### [WHAT TO PRODUCE]
Restate the entries below word for word, omitting nothing.

### [DATA FOR THIS TASK]
[Start of section]
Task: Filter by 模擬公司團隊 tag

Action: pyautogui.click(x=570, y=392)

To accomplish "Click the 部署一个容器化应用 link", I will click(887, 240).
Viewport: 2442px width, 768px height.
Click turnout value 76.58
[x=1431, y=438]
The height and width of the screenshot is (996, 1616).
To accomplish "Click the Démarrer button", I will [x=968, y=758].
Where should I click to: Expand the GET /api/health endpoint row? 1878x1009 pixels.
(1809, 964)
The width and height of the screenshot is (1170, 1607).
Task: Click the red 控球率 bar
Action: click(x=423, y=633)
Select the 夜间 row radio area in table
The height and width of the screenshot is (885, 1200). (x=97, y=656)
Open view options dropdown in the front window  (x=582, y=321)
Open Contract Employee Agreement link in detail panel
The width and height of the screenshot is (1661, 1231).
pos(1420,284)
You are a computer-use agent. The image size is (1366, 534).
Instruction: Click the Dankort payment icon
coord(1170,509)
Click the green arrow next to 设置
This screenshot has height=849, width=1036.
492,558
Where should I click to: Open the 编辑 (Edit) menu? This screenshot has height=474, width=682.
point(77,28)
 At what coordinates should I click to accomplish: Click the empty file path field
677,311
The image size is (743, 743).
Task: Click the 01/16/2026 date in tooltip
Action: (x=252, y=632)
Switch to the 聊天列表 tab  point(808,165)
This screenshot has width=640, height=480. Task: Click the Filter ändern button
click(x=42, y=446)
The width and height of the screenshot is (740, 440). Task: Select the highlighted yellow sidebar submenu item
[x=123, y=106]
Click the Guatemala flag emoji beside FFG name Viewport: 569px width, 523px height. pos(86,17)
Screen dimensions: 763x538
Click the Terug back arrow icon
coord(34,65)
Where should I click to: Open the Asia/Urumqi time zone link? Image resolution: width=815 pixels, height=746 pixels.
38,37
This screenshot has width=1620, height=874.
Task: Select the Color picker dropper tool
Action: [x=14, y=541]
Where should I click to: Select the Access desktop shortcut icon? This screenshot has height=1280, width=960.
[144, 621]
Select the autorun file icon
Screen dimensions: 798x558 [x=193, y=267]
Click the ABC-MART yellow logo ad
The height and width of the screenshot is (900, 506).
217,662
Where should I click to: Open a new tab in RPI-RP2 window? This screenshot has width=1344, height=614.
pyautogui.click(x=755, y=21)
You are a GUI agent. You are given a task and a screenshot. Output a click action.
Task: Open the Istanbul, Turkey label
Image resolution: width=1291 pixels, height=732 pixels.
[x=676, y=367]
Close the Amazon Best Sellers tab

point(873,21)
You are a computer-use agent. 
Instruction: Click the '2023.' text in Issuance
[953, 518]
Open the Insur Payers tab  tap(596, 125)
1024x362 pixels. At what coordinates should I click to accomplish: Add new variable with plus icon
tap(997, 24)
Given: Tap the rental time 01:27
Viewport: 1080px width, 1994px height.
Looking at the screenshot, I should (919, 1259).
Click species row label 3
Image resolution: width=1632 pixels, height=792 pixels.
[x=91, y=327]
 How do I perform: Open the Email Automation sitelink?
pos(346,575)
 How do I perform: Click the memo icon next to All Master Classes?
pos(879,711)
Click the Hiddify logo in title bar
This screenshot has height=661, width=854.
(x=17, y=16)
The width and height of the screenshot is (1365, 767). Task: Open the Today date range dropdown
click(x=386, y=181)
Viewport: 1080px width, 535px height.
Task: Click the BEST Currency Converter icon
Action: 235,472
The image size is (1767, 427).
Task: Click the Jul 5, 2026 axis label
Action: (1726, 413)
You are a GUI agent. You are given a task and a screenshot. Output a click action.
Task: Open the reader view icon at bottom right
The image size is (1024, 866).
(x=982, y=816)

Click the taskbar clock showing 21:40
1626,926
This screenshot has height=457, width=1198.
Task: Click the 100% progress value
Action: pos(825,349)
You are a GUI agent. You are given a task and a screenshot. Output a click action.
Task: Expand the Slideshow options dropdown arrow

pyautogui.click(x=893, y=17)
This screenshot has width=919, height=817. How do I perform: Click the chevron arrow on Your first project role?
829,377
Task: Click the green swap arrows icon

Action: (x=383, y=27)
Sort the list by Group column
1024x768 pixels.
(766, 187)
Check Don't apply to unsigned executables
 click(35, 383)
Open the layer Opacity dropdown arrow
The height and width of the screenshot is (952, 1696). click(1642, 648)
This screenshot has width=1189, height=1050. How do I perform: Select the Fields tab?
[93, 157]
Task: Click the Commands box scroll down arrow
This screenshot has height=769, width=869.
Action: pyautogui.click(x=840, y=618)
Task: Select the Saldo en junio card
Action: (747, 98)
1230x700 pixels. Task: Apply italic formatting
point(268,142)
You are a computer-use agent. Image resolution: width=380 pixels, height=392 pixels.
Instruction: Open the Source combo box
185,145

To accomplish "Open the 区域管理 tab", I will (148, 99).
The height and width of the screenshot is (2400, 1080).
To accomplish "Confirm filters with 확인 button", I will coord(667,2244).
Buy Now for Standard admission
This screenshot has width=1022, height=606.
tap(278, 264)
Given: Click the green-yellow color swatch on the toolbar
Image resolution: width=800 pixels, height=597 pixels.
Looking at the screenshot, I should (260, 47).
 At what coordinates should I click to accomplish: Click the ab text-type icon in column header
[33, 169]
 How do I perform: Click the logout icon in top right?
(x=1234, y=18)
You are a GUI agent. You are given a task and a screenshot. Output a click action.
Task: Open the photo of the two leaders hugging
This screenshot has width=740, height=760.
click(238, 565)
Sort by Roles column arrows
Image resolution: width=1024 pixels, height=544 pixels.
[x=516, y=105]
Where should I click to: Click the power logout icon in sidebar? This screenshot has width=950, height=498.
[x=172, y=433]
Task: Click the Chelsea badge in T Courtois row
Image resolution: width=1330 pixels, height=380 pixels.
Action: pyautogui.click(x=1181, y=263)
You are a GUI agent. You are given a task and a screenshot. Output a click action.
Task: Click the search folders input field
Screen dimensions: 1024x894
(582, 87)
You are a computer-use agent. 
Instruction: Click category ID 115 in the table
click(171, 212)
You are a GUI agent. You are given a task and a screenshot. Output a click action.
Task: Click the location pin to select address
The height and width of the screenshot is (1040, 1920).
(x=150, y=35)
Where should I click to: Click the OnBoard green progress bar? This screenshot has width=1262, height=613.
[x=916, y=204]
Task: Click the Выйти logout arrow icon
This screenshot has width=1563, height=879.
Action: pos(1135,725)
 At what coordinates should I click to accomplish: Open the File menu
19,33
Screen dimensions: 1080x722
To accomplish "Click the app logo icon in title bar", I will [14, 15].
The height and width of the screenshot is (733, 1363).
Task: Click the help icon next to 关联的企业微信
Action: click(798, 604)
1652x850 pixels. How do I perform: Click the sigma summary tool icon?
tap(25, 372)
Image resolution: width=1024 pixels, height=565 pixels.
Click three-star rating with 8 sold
[End of section]
### [SOLUTION FOR THIS EXERCISE]
Task: Filter by 模擬公司團隊 tag

Action: pyautogui.click(x=570, y=392)

To accomplish "Click the 部署一个容器化应用 link", I will click(887, 240).
Viewport: 2442px width, 768px height.
Click turnout value 76.58
[x=1431, y=438]
The height and width of the screenshot is (996, 1616).
To accomplish "Click the Démarrer button", I will [x=968, y=758].
Where should I click to: Expand the GET /api/health endpoint row? 1878x1009 pixels.
(1809, 964)
The width and height of the screenshot is (1170, 1607).
Task: Click the red 控球率 bar
Action: click(x=423, y=633)
Select the 夜间 row radio area in table
The height and width of the screenshot is (885, 1200). (x=97, y=656)
Open view options dropdown in the front window  (x=582, y=321)
Open Contract Employee Agreement link in detail panel
The width and height of the screenshot is (1661, 1231).
pos(1420,284)
You are a computer-use agent. The image size is (1366, 534).
Instruction: Click the Dankort payment icon
coord(1170,509)
Click the green arrow next to 设置
This screenshot has height=849, width=1036.
492,558
Where should I click to: Open the 编辑 (Edit) menu? This screenshot has height=474, width=682.
point(77,28)
 At what coordinates should I click to accomplish: Click the empty file path field
677,311
The image size is (743, 743).
Task: Click the 01/16/2026 date in tooltip
Action: (x=252, y=632)
Switch to the 聊天列表 tab  point(808,165)
This screenshot has width=640, height=480. Task: Click the Filter ändern button
click(x=42, y=446)
The width and height of the screenshot is (740, 440). Task: Select the highlighted yellow sidebar submenu item
[x=123, y=106]
Click the Guatemala flag emoji beside FFG name Viewport: 569px width, 523px height. pos(86,17)
Screen dimensions: 763x538
Click the Terug back arrow icon
coord(34,65)
Where should I click to: Open the Asia/Urumqi time zone link? Image resolution: width=815 pixels, height=746 pixels.
38,37
This screenshot has width=1620, height=874.
Task: Select the Color picker dropper tool
Action: [x=14, y=541]
Where should I click to: Select the Access desktop shortcut icon? This screenshot has height=1280, width=960.
[144, 621]
Select the autorun file icon
Screen dimensions: 798x558 [x=193, y=267]
Click the ABC-MART yellow logo ad
The height and width of the screenshot is (900, 506).
217,662
Where should I click to: Open a new tab in RPI-RP2 window? This screenshot has width=1344, height=614.
pyautogui.click(x=755, y=21)
You are a GUI agent. You are given a task and a screenshot. Output a click action.
Task: Open the Istanbul, Turkey label
Image resolution: width=1291 pixels, height=732 pixels.
[x=676, y=367]
Close the Amazon Best Sellers tab

point(873,21)
You are a computer-use agent. 
Instruction: Click the '2023.' text in Issuance
[953, 518]
Open the Insur Payers tab  tap(596, 125)
1024x362 pixels. At what coordinates should I click to accomplish: Add new variable with plus icon
tap(997, 24)
Given: Tap the rental time 01:27
Viewport: 1080px width, 1994px height.
Looking at the screenshot, I should (919, 1259).
Click species row label 3
Image resolution: width=1632 pixels, height=792 pixels.
[x=91, y=327]
 How do I perform: Open the Email Automation sitelink?
pos(346,575)
 How do I perform: Click the memo icon next to All Master Classes?
pos(879,711)
Click the Hiddify logo in title bar
This screenshot has height=661, width=854.
(x=17, y=16)
The width and height of the screenshot is (1365, 767). Task: Open the Today date range dropdown
click(x=386, y=181)
Viewport: 1080px width, 535px height.
Task: Click the BEST Currency Converter icon
Action: 235,472
The image size is (1767, 427).
Task: Click the Jul 5, 2026 axis label
Action: (1726, 413)
You are a GUI agent. You are given a task and a screenshot. Output a click action.
Task: Open the reader view icon at bottom right
The image size is (1024, 866).
(x=982, y=816)

Click the taskbar clock showing 21:40
1626,926
This screenshot has height=457, width=1198.
Task: Click the 100% progress value
Action: pos(825,349)
You are a GUI agent. You are given a task and a screenshot. Output a click action.
Task: Expand the Slideshow options dropdown arrow

pyautogui.click(x=893, y=17)
This screenshot has width=919, height=817. How do I perform: Click the chevron arrow on Your first project role?
829,377
Task: Click the green swap arrows icon

Action: (x=383, y=27)
Sort the list by Group column
1024x768 pixels.
(766, 187)
Check Don't apply to unsigned executables
 click(35, 383)
Open the layer Opacity dropdown arrow
The height and width of the screenshot is (952, 1696). click(1642, 648)
This screenshot has width=1189, height=1050. How do I perform: Select the Fields tab?
[93, 157]
Task: Click the Commands box scroll down arrow
This screenshot has height=769, width=869.
Action: pyautogui.click(x=840, y=618)
Task: Select the Saldo en junio card
Action: (747, 98)
1230x700 pixels. Task: Apply italic formatting
point(268,142)
You are a computer-use agent. Image resolution: width=380 pixels, height=392 pixels.
Instruction: Open the Source combo box
185,145

To accomplish "Open the 区域管理 tab", I will (148, 99).
The height and width of the screenshot is (2400, 1080).
To accomplish "Confirm filters with 확인 button", I will coord(667,2244).
Buy Now for Standard admission
This screenshot has width=1022, height=606.
tap(278, 264)
Given: Click the green-yellow color swatch on the toolbar
Image resolution: width=800 pixels, height=597 pixels.
Looking at the screenshot, I should (260, 47).
 At what coordinates should I click to accomplish: Click the ab text-type icon in column header
[33, 169]
 How do I perform: Click the logout icon in top right?
(x=1234, y=18)
You are a GUI agent. You are given a task and a screenshot. Output a click action.
Task: Open the photo of the two leaders hugging
This screenshot has width=740, height=760.
click(238, 565)
Sort by Roles column arrows
Image resolution: width=1024 pixels, height=544 pixels.
[x=516, y=105]
Where should I click to: Click the power logout icon in sidebar? This screenshot has width=950, height=498.
[x=172, y=433]
Task: Click the Chelsea badge in T Courtois row
Image resolution: width=1330 pixels, height=380 pixels.
Action: pyautogui.click(x=1181, y=263)
You are a GUI agent. You are given a task and a screenshot. Output a click action.
Task: Click the search folders input field
Screen dimensions: 1024x894
(582, 87)
You are a computer-use agent. 
Instruction: Click category ID 115 in the table
click(171, 212)
You are a GUI agent. You are given a task and a screenshot. Output a click action.
Task: Click the location pin to select address
The height and width of the screenshot is (1040, 1920).
(x=150, y=35)
Where should I click to: Click the OnBoard green progress bar? This screenshot has width=1262, height=613.
[x=916, y=204]
Task: Click the Выйти logout arrow icon
This screenshot has width=1563, height=879.
Action: pos(1135,725)
 At what coordinates should I click to accomplish: Open the File menu
19,33
Screen dimensions: 1080x722
To accomplish "Click the app logo icon in title bar", I will [14, 15].
The height and width of the screenshot is (733, 1363).
Task: Click the help icon next to 关联的企业微信
Action: click(798, 604)
1652x850 pixels. How do I perform: Click the sigma summary tool icon?
tap(25, 372)
Image resolution: width=1024 pixels, height=565 pixels.
Click three-star rating with 8 sold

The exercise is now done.